§ EXERCISE DIRECTIONS
Copy out the part of the listing below that begins with its first line and ends with the line containing "Action: click(205, 34)", both lines included, keeping every character the same.
○ ○ ○
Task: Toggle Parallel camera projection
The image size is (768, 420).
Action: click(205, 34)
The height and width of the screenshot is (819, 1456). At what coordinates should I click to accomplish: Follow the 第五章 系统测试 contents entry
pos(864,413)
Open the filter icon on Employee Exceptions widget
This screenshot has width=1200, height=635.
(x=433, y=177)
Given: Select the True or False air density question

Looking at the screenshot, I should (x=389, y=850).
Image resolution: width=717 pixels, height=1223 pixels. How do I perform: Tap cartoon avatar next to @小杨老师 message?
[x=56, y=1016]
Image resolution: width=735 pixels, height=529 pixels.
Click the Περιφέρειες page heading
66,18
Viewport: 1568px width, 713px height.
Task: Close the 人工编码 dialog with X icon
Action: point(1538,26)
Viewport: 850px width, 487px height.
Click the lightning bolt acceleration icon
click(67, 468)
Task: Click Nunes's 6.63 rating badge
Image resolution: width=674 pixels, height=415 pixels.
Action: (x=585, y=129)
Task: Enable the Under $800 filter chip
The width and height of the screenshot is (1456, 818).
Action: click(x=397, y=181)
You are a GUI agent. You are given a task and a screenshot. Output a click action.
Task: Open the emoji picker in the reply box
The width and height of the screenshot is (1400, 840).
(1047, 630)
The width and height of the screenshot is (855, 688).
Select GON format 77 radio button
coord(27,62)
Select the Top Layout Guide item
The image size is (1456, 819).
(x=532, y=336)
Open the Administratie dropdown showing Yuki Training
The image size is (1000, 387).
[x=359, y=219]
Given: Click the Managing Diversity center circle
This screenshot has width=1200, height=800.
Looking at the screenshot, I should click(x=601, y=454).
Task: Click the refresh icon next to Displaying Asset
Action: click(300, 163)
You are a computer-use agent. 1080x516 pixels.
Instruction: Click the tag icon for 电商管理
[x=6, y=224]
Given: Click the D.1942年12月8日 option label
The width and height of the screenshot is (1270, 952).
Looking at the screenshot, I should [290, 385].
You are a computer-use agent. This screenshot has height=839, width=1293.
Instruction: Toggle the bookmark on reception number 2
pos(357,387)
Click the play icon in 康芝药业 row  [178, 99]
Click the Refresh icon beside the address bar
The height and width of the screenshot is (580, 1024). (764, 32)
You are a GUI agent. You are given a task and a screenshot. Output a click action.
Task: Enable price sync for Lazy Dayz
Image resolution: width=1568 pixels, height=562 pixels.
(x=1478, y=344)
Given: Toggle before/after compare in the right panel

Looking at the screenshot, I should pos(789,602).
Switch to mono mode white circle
○ ○ ○
§ RESULT OF THIS EXERCISE
Task: Toggle Parallel camera projection
The image size is (768, 420).
Action: click(205, 34)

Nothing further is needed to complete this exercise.